Artistas destacam a beleza do vitiligo que independe de tratamentos de repigmentação.
Karoline Santos e Mariana Santos
A arte é um retrato da vida e das vivências do artista. É através dela que o ser humano exteriora pensamentos e reivindica o seu espaço no mundo. A arte é, portanto, um exercício de cidadania e uma forma de tornar perceptível a existência de algo ou alguém. Ao falarmos de vitiligo podemos ser tentados a pensar no preconceito, na vergonha e nos procedimentos a que os pacientes são submetidos, entretanto, existe beleza em cada uma das manchas que podem ou não ser apagadas por tratamentos.
Enquanto para algumas pessoas o vitiligo pode representar uma mudança brusca na forma de viver e se relacionar, a história de Giovanni Ferreira foi por um rumo muito mais tranquilo. Apesar do vitiligo ter se manifestado quanto ele tinha 17 anos, a familiaridade com a condição fez com que todo o processo de adaptação ocorresse sem grandes problemas.
Artista desde a infância, Giovanni, que hoje é ator e cantor, brinca que começou a sua carreira na escola que sua mãe dirigia em casa, em uma peça de dia das mães. Ele é um dos únicos atores com vitiligo registrados no Brasil e justamente por isso considera fundamental falar da relação entre a sua pele e sua arte.
Apesar da experiência com o teatro desde a infância, a música chegou na vida de Giovanni depois de adulto. “Eu fui participar de um workshop e o professor de canto perguntou: ‘você fala sobre a sua vivência nas suas músicas?’, e eu disse não, então ele falou: ‘cara, você é um discurso ambulante, você tem que jogar isso na sua arte”, e assim foi, como conta o cantor.

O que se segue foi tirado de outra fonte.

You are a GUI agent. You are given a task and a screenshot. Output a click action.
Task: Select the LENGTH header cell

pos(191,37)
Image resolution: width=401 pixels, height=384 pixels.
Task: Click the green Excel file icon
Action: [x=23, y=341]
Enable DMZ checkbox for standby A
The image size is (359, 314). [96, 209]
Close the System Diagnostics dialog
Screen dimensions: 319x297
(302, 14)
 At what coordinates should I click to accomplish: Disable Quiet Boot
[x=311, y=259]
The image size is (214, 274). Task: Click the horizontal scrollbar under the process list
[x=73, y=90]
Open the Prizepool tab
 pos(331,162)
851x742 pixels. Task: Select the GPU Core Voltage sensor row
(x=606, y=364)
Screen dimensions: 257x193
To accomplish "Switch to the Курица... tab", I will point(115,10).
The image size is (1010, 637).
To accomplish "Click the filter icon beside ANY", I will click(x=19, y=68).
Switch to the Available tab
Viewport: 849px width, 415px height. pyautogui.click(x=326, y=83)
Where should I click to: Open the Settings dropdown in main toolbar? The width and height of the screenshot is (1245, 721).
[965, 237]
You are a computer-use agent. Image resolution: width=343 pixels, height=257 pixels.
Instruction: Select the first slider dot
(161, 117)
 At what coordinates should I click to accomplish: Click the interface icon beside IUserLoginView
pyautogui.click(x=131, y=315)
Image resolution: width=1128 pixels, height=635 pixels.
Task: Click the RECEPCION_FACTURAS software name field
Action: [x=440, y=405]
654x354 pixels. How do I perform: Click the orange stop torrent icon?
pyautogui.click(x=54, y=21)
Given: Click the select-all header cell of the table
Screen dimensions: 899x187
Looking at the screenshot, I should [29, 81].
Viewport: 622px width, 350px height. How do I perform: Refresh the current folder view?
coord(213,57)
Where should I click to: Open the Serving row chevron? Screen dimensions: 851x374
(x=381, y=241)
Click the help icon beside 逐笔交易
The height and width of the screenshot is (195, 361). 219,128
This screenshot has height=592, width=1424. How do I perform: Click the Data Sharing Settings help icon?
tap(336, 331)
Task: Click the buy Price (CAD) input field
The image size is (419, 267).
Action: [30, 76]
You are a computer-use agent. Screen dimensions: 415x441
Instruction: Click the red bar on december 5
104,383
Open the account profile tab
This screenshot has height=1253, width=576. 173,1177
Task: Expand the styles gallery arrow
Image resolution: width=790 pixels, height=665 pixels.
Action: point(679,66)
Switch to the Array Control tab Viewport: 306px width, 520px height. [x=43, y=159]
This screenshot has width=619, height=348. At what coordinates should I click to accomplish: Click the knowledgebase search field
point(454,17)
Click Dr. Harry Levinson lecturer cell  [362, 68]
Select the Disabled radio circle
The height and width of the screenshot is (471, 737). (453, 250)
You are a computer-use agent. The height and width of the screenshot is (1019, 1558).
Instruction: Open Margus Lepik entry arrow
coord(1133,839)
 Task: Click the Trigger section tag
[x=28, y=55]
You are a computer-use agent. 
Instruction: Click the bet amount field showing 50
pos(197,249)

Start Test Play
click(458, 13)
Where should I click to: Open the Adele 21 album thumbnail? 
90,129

As três músicas lançadas no ano passado são fruto de um projeto que levou anos para ser colocado em prática. Em meio a muitos desafios e frustrações, Giovanni e seu amigo Nevs conseguiram finalmente dar som às causas que defendem e divulgam, em letras que falam sobre vitiligo, auto aceitação, opressão e também machismo. “A música veio para fazer uma mistura de tudo o que a gente vivia e do que a gente sabe que outras pessoas também vivem”, explica o artista.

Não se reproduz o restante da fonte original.